Why is my concrete pink after stripping HDO or MDO forms?
Pink discoloration after stripping is called concrete blushing, and it is uncommon. Most pours come out the colour you expected. In the small number of cases where blushing does appear, concrete alkalies have reacted with free phenols in the phenolic overlay paper to form quinone dyes. The reaction needs three things together: free phenol from the overlay, alkalinity from the concrete, and air plus UV after stripping. It is mainly seen on the first one or two pours of a brand-new panel batch with light-coloured mixes or Type III cement, and it is not a panel defect.
Is blushing on HDO Plyform a panel defect?
No. Per APA TT-059B, blushing is a known but uncommon chemistry reaction between fresh concrete and the phenolic overlay, almost always on the first one to two reuses of a brand-new panel batch. Free phenol concentration is highest on a new panel and drops sharply after a few cycles. By the third or fourth reuse it is rare to see any blushing at all.
How do I remove pink stain from new concrete?

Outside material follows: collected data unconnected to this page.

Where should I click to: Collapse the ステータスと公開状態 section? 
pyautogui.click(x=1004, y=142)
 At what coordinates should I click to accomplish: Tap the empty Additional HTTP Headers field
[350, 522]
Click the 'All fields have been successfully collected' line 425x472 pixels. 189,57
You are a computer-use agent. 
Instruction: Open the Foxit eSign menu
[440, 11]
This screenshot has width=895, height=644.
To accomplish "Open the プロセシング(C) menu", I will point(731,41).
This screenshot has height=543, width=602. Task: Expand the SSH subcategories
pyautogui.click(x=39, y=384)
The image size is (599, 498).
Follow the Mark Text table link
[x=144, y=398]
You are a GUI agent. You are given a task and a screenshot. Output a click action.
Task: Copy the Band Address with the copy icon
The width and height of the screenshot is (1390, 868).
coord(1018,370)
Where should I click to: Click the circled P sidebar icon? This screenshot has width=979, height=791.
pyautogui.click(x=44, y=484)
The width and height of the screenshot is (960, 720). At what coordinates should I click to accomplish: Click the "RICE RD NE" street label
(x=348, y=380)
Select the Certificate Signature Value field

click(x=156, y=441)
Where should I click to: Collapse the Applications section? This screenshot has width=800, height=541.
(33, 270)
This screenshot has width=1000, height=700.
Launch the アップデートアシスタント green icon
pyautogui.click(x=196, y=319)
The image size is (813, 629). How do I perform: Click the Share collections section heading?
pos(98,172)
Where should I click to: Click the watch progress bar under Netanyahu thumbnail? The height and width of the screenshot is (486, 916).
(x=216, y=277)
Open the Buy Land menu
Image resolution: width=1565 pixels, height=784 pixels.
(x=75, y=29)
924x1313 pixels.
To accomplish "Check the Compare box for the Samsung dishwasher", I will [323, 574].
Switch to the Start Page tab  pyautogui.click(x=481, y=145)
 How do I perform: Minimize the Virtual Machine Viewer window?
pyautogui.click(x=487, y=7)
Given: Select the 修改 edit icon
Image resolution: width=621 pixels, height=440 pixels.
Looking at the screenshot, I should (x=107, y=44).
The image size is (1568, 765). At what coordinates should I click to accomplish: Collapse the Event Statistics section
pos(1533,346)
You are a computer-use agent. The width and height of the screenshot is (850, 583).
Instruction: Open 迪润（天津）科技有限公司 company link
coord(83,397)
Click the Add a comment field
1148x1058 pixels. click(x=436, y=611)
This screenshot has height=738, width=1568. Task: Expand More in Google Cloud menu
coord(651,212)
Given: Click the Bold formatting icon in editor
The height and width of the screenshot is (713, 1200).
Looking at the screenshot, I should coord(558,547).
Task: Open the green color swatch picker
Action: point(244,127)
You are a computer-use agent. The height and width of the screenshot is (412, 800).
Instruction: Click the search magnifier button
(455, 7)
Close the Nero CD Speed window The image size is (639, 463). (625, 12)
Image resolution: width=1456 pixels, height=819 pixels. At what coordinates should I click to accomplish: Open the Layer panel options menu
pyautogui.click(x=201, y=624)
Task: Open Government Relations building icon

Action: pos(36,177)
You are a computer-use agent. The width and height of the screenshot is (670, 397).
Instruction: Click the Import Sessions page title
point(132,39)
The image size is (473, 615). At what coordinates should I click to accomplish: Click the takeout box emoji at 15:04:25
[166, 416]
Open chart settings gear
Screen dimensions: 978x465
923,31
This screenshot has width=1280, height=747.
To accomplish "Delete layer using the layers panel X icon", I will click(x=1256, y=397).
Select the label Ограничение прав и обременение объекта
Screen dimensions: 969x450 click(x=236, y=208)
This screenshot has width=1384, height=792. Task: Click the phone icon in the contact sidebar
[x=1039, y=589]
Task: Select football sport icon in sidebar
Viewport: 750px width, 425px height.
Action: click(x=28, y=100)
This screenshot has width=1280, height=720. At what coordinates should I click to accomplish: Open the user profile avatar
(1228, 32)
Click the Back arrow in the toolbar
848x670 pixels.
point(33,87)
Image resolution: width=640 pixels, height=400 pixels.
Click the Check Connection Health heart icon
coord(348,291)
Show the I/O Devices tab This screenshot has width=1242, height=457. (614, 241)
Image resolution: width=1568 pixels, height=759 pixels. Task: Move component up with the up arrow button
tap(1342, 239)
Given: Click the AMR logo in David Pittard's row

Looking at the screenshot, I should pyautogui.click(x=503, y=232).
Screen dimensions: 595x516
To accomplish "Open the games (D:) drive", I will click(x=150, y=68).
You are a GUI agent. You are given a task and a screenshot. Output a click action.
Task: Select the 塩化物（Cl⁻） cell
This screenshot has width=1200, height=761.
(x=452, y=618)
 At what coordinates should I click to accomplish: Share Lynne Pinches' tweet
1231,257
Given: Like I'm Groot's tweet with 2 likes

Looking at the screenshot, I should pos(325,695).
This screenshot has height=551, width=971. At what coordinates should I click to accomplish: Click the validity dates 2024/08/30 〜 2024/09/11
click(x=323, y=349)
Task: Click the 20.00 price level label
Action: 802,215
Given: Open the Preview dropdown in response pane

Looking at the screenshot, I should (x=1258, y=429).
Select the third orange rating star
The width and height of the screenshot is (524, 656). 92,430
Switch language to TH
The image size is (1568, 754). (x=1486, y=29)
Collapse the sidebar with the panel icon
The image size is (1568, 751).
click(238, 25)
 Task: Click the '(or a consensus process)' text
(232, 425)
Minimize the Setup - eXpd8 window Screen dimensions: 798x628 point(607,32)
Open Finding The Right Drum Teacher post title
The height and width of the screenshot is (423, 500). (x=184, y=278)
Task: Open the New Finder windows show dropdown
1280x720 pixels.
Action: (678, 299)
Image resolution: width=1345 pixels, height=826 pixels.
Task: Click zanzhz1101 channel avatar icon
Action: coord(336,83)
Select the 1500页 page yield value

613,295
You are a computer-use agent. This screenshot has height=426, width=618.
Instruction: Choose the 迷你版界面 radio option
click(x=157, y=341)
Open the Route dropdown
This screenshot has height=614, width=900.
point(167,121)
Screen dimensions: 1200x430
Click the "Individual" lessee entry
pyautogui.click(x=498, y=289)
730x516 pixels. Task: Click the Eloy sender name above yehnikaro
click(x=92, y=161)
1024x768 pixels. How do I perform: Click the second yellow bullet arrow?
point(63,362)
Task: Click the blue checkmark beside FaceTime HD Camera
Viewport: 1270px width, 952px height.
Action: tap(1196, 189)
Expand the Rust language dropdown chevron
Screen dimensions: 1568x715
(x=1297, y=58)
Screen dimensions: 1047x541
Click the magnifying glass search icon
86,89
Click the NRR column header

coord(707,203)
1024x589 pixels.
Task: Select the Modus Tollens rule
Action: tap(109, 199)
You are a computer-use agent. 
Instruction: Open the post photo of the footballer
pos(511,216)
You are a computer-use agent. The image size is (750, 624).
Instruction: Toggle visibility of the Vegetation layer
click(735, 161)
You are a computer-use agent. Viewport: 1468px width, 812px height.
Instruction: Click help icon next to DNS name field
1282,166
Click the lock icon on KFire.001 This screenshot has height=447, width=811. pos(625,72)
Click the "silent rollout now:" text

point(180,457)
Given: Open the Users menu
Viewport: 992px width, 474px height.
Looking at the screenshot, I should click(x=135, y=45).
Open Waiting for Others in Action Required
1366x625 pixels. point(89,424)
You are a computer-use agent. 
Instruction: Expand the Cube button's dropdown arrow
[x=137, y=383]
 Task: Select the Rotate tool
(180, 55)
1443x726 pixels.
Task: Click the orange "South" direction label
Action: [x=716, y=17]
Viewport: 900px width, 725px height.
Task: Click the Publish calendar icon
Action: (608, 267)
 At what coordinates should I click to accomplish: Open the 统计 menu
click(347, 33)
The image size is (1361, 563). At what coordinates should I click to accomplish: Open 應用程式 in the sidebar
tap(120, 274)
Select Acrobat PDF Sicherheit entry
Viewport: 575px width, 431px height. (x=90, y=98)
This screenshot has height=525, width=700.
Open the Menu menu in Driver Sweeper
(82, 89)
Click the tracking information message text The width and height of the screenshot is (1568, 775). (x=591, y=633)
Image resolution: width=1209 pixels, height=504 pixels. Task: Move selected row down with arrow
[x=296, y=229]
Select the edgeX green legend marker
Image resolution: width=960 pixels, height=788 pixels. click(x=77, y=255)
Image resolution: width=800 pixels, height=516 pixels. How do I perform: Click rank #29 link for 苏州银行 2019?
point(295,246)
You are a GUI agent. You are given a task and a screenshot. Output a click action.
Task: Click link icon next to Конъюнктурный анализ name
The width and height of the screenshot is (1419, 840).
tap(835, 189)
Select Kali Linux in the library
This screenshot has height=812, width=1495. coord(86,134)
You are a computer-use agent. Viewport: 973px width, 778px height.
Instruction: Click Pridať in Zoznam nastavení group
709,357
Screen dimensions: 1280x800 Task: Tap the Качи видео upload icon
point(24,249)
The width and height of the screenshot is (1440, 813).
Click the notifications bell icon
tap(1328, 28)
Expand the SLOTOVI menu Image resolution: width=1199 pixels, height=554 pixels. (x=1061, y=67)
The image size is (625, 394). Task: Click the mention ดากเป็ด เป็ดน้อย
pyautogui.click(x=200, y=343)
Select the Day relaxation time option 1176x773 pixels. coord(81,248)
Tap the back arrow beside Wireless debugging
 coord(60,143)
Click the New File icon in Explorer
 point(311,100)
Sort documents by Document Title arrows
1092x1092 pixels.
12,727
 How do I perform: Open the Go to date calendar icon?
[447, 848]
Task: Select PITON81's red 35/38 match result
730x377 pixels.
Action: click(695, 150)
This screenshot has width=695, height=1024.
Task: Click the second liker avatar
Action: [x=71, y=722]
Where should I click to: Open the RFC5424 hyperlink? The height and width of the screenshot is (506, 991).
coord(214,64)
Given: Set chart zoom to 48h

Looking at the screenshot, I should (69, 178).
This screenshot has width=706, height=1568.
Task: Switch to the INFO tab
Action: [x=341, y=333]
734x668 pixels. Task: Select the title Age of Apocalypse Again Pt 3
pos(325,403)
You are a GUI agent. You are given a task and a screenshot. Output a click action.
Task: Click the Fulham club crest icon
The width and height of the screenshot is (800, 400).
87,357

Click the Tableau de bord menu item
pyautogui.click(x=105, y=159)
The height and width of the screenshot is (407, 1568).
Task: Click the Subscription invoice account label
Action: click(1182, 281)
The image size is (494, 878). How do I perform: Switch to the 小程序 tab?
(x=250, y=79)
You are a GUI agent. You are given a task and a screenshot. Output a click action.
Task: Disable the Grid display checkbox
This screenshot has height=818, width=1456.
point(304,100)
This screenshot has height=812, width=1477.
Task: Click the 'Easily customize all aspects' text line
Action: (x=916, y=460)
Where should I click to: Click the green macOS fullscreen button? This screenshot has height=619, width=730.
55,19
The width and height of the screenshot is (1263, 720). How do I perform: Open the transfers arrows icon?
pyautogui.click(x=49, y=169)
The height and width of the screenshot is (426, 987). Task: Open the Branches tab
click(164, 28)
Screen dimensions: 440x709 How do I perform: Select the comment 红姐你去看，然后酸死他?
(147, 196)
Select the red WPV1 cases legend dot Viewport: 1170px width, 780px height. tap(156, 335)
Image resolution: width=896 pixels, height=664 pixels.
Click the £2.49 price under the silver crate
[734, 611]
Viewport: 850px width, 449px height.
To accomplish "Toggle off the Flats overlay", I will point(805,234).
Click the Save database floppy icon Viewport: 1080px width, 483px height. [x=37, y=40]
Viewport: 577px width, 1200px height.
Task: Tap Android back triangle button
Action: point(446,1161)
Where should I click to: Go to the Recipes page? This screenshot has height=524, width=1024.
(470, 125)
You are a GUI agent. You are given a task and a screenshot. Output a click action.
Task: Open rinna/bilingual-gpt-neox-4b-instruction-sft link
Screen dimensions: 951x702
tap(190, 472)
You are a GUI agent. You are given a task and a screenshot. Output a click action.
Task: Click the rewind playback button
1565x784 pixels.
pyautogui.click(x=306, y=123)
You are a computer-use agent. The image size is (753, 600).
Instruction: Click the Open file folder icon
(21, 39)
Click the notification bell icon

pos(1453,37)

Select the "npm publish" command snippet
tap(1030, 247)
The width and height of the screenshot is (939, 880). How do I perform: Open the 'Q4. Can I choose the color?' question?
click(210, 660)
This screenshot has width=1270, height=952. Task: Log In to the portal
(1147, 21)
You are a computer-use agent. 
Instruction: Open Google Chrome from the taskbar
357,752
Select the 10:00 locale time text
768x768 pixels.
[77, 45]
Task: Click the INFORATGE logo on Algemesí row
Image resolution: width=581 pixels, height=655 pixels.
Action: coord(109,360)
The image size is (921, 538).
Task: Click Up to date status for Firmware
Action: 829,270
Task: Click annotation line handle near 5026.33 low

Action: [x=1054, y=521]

On the rare pours where blushing does appear, three options are documented in APA TT-059B: a sodium hypochlorite (10–12% bleach) wash applied with proper PPE accelerates quinone breakdown; direct UV exposure on exterior pours fades the stain naturally within about two weeks; or simply wait, because the colour is not permanent. Avoid acid-etching, abrasive pressure-washing or pigmented sealers — they create different problems and can lock the stain in.
How long does concrete blushing last?
Two weeks is the standard fade window under normal UV exposure for the small number of pours that show a faint blush. White-cement architectural pours built around Type III cement with a stronger initial tint can take three to four weeks. Document the colour at strip and again at the two-week mark before starting any rejection or claim conversation — the colour at strip is rarely the final colour.
Does Type III cement make concrete blushing more likely?
Yes. Most reports of blushing come from a narrow combination of conditions, and Type III cement is the most common amplifier. Type III hydrates faster and pulls more free phenol from the overlay during the first 24 hours of curing. APA TT-059B specifically notes that severe blushing can occur with HDO Plyform when Type III cement is in the mix. Standard grey portland mixes against the same panel typically show no blushing at all.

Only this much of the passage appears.